WASHINGTON, DC – The Stavros Niarchos Foundation (SNF) has donated more than $2 million, and its co-President Andreas Dracopoulos made a personal donation exceeding $1 million for the Reflection Area of the National African American Museum of History & Culture, in Washington, DC, to be named after Archbishop Iakovos.
Dracopoulos told TNH that he and SNF made the donations in Iakovos name, “who dared under very difficult conditions of that time to march alongside Dr. Martin Luther King, Jr. (in the 1965 Selma, AL civil rights march).
That the Iakovos area will be a place for reflection “should make us reflect where we are as a community,” Dracopoulos added, regarding Greek-Americans and Greece.
LIFE Magazine captured the iconic image of Iakovos and King marching side-by-side on its March 26, 1965 cover.
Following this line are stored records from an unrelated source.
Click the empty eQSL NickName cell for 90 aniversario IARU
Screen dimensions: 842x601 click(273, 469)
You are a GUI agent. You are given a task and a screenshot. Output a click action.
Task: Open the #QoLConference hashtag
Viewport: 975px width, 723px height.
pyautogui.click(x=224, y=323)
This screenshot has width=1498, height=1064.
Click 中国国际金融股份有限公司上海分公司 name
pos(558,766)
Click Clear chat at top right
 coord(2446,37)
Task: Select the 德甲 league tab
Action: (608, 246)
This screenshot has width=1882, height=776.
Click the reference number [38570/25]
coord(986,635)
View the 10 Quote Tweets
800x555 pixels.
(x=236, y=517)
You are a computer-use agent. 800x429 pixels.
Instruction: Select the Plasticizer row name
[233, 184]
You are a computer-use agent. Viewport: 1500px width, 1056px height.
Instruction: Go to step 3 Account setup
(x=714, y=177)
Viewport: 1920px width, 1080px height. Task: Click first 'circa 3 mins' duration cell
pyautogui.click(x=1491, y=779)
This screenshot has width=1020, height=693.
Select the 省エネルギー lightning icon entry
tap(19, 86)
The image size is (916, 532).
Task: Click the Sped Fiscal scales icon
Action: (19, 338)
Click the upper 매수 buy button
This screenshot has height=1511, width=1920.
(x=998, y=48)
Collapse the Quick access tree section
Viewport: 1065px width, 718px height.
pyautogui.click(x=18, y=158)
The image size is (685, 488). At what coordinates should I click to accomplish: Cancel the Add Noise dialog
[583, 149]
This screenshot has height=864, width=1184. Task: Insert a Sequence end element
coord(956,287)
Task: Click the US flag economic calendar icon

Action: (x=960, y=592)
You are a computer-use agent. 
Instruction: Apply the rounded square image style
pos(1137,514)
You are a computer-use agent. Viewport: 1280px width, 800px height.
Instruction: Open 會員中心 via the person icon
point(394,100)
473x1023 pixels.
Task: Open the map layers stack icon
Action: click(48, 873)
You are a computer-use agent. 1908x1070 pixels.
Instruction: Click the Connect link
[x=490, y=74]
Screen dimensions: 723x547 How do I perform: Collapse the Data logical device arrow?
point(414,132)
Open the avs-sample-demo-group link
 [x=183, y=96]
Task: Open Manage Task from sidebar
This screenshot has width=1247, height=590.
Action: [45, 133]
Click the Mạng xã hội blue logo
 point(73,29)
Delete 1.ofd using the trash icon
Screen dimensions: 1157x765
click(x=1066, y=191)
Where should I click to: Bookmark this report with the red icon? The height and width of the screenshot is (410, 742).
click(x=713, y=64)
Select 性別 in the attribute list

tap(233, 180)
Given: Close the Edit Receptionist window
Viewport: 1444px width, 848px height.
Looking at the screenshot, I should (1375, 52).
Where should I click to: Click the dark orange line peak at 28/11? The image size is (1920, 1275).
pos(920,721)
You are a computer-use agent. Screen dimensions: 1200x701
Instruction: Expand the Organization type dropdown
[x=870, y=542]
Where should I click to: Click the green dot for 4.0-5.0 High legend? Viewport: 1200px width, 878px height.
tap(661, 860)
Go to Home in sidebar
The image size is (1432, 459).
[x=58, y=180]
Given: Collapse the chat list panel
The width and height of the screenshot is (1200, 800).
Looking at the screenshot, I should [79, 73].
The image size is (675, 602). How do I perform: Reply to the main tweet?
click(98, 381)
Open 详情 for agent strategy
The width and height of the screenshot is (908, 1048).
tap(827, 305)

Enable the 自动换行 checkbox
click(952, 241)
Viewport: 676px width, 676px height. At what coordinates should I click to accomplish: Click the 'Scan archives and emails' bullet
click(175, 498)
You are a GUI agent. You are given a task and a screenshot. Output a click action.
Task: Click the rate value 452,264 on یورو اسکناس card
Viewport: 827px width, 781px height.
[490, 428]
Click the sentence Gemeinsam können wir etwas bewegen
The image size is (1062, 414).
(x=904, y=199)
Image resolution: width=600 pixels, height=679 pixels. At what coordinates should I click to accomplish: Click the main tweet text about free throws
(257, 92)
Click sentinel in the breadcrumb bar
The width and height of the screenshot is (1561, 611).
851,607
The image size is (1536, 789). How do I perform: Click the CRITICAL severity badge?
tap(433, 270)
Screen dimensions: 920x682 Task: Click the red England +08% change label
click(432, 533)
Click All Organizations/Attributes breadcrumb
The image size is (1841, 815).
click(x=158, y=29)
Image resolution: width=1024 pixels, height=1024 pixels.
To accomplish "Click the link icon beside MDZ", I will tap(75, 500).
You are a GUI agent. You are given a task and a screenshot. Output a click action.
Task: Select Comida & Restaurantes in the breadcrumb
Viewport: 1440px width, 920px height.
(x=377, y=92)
That image was digitally displayed on an oversized screen on the Museum’s outside wall on November 16. The Museum broke ground, at 1400 Constitution Avenue in DC’s NW section, in February, 2012, and is expected to be open this coming spring.
Part of the Smithsonian, this museum will be a prominent place of exhibition for African-American history and culture, and it will also be a centerpiece venue for ceremonies and performances.
A photograph of the Iakovos/King image captured on the Museum’s large screen was featured on the front page of the November 17 edition of the Washington Post. The movie Selma (2014), about the historic marches, also paid homage to Iakovos’ answer to Dr. King’s call to join him in the effort.